Blogs are a familiar feature on the internet - where users post content in an accumulating manner, with comments, and search options, etc. They facilitate expression and exploration, and via attached comments, also debate and synthesis.


Reading and
Navigating Blogs

Our blogs are quite powerful. Each writer can post, as is typically the case. Sustainers who have the option can also post, however. All Blogs appear in the blog system, and sometimes also in content boxes the top page of ZNet - and always via the left menu of the top page - and can be found via searches, etc.

Commenting on blogs follows the blogs, attached at the bottom, and blog comments, like all others, are also visible in many places that show comments including in the forum system. In addition, the entire blog system gathers content for everyone - but one can look at the accumulating content in many ways.

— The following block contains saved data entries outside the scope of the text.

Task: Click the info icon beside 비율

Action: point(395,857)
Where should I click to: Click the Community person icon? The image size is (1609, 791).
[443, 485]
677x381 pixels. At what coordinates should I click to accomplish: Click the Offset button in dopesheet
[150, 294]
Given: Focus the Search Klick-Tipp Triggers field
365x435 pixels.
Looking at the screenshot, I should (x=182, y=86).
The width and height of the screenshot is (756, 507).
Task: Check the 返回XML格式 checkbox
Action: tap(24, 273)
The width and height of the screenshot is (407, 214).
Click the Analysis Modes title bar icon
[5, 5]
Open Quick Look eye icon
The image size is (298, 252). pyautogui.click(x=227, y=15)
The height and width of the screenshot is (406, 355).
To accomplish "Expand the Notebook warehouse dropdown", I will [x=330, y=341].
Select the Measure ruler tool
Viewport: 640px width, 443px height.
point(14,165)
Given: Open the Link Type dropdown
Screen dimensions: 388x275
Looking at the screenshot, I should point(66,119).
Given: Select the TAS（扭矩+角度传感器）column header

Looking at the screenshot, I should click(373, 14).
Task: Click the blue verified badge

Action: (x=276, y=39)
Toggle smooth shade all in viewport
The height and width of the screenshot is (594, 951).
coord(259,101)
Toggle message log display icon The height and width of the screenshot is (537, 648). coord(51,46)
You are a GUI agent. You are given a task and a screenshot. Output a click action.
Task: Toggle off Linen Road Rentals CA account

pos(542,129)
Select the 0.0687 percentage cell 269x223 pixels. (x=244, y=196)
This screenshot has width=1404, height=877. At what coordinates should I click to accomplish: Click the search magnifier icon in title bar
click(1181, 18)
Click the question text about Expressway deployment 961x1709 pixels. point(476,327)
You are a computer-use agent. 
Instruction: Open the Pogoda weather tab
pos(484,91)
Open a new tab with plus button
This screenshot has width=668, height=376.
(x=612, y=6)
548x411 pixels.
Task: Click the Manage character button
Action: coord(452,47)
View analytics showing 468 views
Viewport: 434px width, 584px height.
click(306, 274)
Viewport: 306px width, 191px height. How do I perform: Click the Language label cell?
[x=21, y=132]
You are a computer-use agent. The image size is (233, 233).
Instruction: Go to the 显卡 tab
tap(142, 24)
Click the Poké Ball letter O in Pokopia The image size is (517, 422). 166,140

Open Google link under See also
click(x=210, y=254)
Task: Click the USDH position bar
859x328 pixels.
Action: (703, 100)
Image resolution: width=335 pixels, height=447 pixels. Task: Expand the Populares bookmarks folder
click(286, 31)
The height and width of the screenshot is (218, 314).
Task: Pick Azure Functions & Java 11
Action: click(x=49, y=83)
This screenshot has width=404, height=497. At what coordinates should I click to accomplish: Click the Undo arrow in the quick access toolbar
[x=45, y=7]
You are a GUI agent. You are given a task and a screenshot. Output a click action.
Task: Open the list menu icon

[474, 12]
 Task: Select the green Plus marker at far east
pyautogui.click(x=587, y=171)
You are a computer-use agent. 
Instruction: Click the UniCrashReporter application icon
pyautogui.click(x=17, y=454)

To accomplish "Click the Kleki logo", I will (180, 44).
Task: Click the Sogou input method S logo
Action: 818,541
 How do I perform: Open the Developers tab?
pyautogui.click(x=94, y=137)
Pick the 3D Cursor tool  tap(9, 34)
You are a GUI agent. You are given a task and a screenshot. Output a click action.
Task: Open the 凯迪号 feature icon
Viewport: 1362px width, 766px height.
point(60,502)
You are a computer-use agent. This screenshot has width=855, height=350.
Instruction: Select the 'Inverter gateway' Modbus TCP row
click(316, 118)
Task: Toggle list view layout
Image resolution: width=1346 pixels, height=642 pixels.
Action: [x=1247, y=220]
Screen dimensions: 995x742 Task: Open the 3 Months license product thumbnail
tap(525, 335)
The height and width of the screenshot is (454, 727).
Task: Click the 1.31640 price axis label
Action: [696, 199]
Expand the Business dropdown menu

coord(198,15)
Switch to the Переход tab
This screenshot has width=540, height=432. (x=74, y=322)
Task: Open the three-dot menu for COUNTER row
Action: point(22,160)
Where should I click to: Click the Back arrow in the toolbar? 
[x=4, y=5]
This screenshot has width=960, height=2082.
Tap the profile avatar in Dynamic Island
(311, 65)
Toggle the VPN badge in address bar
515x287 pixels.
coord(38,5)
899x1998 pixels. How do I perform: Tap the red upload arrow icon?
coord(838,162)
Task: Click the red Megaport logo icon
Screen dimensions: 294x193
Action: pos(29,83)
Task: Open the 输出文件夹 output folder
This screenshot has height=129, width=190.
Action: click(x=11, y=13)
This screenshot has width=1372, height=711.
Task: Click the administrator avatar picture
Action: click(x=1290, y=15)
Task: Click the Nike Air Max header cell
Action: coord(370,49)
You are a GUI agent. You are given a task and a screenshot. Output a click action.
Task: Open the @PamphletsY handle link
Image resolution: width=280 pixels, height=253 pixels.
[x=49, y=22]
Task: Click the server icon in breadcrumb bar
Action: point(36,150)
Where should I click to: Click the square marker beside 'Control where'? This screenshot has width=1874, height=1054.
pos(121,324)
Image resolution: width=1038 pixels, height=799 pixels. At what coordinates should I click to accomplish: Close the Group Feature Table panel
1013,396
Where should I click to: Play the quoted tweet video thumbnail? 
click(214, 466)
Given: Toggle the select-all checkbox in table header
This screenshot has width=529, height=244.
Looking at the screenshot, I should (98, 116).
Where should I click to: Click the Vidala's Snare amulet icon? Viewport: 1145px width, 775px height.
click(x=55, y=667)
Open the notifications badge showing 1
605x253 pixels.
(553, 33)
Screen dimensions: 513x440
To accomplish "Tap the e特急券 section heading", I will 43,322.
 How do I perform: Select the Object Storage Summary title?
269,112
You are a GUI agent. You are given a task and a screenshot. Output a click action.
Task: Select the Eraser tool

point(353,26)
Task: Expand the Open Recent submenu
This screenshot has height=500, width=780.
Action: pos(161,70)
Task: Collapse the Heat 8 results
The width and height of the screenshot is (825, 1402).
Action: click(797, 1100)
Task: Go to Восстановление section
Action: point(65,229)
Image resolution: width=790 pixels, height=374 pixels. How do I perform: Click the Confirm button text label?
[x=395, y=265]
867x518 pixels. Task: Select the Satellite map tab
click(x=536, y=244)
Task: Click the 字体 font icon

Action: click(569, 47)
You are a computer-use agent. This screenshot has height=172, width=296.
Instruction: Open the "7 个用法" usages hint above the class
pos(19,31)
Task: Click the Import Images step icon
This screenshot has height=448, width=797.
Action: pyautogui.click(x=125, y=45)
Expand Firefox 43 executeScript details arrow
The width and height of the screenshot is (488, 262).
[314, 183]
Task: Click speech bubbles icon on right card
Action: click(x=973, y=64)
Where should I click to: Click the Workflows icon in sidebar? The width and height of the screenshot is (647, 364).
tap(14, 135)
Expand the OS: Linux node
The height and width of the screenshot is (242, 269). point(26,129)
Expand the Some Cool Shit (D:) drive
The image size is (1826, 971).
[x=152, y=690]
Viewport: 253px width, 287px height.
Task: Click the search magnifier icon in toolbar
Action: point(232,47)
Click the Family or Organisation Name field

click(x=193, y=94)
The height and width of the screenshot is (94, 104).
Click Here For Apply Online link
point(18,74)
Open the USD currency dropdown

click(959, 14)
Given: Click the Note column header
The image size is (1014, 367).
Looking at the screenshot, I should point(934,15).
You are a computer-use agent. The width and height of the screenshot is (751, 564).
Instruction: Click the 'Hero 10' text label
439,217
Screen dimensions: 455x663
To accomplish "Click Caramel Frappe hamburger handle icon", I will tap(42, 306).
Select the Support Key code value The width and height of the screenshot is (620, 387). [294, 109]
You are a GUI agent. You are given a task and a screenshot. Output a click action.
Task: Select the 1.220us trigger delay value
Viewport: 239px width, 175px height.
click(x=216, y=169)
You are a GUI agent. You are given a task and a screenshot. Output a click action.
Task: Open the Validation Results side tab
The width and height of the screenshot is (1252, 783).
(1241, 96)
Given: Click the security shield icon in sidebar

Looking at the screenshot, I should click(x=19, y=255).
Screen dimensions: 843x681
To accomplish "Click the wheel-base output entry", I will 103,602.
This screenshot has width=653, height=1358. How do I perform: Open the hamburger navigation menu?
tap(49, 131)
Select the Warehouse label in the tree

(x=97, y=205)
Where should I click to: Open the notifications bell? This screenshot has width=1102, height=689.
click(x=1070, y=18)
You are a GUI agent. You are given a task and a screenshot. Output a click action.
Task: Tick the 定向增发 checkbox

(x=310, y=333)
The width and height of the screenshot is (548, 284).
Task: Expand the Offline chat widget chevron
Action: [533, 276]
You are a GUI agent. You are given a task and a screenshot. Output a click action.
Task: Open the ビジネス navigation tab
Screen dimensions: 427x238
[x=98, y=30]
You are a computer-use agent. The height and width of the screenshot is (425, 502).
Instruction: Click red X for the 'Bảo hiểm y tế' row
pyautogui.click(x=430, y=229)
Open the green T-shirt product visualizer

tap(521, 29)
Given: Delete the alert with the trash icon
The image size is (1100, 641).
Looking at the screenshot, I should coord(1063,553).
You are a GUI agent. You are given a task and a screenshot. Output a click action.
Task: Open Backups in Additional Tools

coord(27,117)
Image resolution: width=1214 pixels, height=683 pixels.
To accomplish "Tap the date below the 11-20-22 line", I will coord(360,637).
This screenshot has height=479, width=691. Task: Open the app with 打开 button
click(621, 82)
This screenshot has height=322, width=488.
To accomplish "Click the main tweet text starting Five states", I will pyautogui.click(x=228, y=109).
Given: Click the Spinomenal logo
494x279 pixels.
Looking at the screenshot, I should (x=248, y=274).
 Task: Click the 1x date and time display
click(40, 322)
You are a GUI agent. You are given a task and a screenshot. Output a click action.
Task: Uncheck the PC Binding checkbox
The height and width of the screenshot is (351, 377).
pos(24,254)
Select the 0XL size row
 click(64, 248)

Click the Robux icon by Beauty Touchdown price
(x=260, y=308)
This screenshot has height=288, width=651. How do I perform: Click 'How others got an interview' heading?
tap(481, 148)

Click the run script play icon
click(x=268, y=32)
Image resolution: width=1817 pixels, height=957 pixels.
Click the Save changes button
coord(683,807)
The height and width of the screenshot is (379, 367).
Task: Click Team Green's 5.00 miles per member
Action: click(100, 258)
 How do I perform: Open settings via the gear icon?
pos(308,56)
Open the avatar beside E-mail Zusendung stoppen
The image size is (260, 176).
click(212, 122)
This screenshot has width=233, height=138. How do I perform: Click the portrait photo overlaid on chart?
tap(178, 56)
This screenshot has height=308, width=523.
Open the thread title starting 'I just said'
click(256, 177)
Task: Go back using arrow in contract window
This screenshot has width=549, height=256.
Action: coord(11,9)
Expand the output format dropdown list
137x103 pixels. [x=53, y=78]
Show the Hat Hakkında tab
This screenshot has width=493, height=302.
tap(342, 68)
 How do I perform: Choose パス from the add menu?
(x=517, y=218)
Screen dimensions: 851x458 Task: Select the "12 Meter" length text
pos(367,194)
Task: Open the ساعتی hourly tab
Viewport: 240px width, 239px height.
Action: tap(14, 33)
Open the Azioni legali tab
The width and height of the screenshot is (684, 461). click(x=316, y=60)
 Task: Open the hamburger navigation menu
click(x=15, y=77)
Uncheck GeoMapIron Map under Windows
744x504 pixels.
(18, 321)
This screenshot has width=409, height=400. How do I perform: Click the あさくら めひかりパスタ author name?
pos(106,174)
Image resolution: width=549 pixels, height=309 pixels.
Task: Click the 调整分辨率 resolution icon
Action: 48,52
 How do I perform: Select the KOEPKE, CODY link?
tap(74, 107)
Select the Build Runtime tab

  • For example one can look at one writer's efforts - so one is seeing what is effectively a blog system for that one writer, or Sustainer.
  • One can also look at the content by topic, seeing blogs that are tagged as being about a certain topic - or place, as well. Thus, when doing that, it is a blog system about a topic, or a place, with many contributors.
  • One can look at only writer blogs, or only sustainer blogs, as well.
  • One can look at blogs for particular Groups, too.

All this is easily done using the left menu. Searches allow even more variables and refinements.


Creating Blog Posts

If you are a Sustainer with permission, and are logged in, you will see a link in the left menu for you to post a blog - and you can use that to post one, and then tag it various ways (such as with a topic or place, or a group tag), and once you do, it is in the system with you as the author.

You can also use the console button to the left to post a blog - anytime and from anywhere in the site, as long as you are logged in.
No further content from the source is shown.